Exercise prompt.
Output, exactly and in full, only the lines from the one containing "Click the Pokémon Sword game icon" to the last line of the data. Pictures should not appear.

(Stored data)
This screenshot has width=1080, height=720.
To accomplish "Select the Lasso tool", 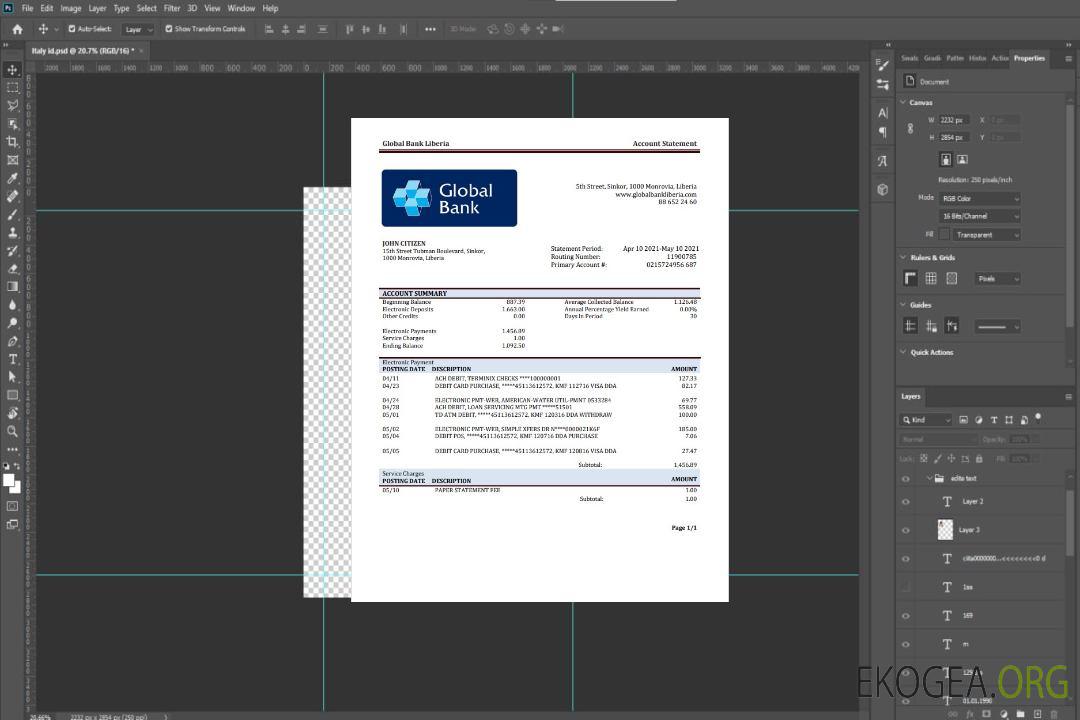I will [x=12, y=105].
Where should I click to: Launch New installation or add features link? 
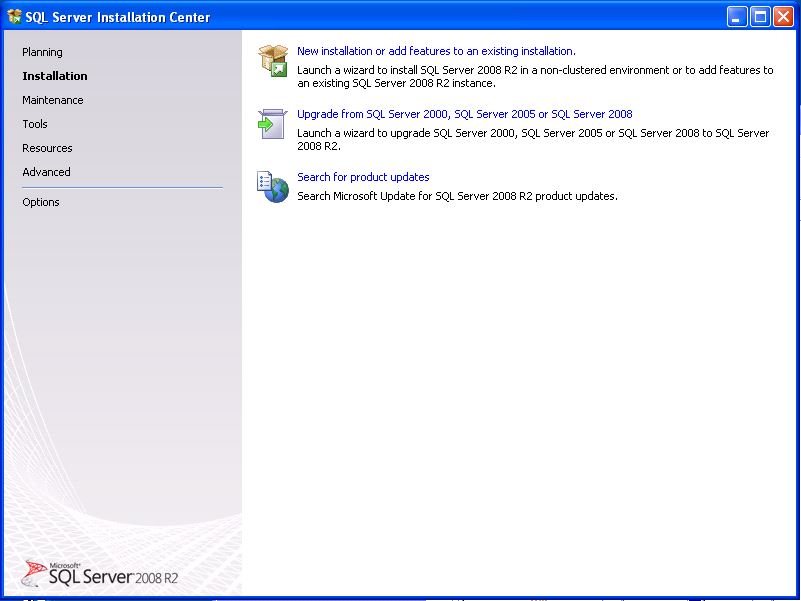pos(436,51)
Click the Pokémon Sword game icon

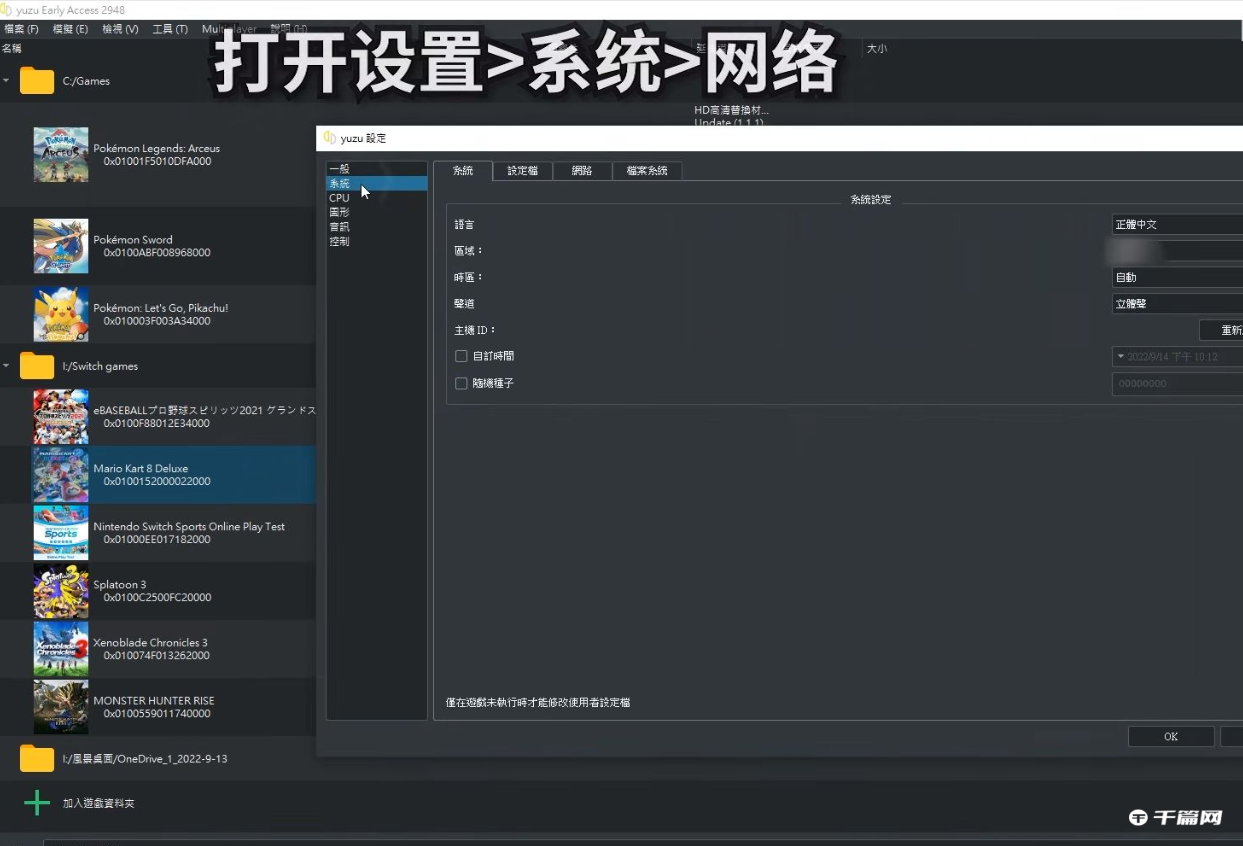(60, 245)
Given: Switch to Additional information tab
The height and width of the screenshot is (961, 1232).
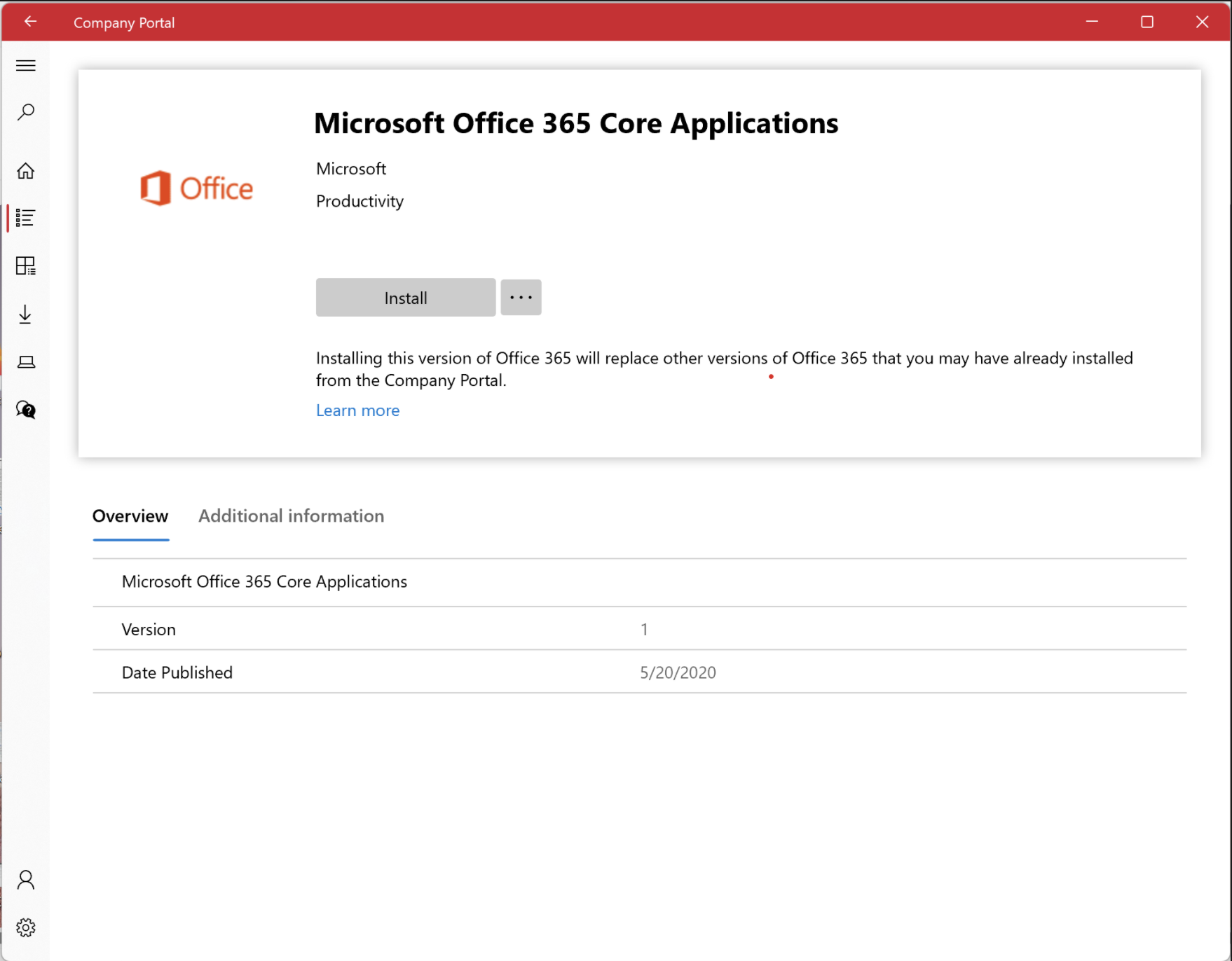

Answer for the task.
Click the Pokémon Sword game icon

(60, 245)
Given: Switch to Additional information tab
The height and width of the screenshot is (961, 1232).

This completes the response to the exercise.